At a given distance from the origin, the potential is zero until late enough times that a signal traveling at light speed can reach the point. After that, we have the ordinary static potential. This is as expected. By causality, we can't measure the potential until the signal has reached us. Once it does, the charge is effectively static, so we should measure the static field.

Renormalization is actually conceptually deeper than just removing infinities. It is the realization that physics can depend crucially on the energy scale that we use to probe a system. You can find some context here: http://en.wikipedia.org/wiki/Renormalization_group This Wilsonian viewpoint generally isn't covered until grad-level statistical mechanics or an advanced QFT course.

6. Apr 14, 2012

### vanhees71

This cannot be since then you have an electric field popping out of nothing instantaneously and instantly at any point in space. Of course this comes from the totally unphysical assumption of "jjustinn" concerning his charge distribution: You cannot pop up a point charge out of nothing at $t=0$. This violates not only causality but also the necessary condition of charge conservation and thus gauge invariance. What you can have, is a charge sitting at the origin forever (which is of course also an unrealistic assumption, but it's not in contradiction with any physical laws). Then you get immediately the Coulomb field as it shoud be (here written in its form using non-rationalized Gaussian units).

7. Apr 14, 2012

### jjustinn

First, apologies for my poor phrasing: I didn't mean to suggest you should have read my mind.
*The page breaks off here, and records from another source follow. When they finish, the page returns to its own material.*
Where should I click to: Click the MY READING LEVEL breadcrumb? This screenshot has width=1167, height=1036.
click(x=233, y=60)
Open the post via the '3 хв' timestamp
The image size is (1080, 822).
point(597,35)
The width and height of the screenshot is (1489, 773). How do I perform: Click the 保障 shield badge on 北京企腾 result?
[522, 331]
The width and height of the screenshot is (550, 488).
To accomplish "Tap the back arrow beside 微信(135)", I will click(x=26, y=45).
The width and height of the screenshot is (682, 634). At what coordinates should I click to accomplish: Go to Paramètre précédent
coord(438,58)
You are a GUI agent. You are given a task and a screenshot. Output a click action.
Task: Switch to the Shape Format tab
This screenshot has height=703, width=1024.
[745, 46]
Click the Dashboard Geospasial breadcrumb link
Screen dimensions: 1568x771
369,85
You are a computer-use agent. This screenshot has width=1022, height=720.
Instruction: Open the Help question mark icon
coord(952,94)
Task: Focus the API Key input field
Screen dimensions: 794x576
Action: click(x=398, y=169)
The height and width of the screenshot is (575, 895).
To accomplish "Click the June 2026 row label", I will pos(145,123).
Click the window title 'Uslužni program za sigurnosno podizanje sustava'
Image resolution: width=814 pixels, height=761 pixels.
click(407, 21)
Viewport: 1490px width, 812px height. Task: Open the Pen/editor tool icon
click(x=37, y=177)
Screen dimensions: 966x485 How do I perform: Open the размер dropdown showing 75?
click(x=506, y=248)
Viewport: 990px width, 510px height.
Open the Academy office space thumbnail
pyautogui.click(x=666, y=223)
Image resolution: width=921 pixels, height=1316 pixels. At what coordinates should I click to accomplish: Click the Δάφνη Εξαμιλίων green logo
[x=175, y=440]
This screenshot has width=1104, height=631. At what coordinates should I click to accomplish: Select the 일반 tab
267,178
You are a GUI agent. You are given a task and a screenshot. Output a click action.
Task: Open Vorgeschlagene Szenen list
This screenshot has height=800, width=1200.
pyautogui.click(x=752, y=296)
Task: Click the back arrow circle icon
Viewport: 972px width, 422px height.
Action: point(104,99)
I'm familiar with the derivation of the Wave equation green function, and that's another thing that's puzzled me -- the Green function seems to say, as you point out, that the potential at point r goes from 0 to 1/r, then stays at 1/r for all time -- which not only sounds reasonable (since the charge appearing at t=0 is jut as discontinuous), but agrees with observations.

So perhaps my problems are stemming from my lattice-based simulation, where the charge is acting as a constant source, adding to the V around it, and since there is no dissipation / damping, it never goes away.

Or, it might also have something to do with the fact I'm only updating it in the plane, and the 2D Green function isn't a spreading delta function, but IIRC a log function of some sort.

To give some background, I originally thought my simulation was broken, since V was monotonically increasing everywhere (while E stabilized to a constant value) -- but I started reading this (http://psych.colorado.edu/~oreilly/papers/OReilly05_md.pdf), and he mentions adding a empirically-determined damping factor at the (artificial, Sommerfield-condition-ed) boundary "to achieve the 1/r dependence"; before I'd seen this, I'd found that adding a damping term at/near the boundary had a similar effect, but rejected it outright as non-physical.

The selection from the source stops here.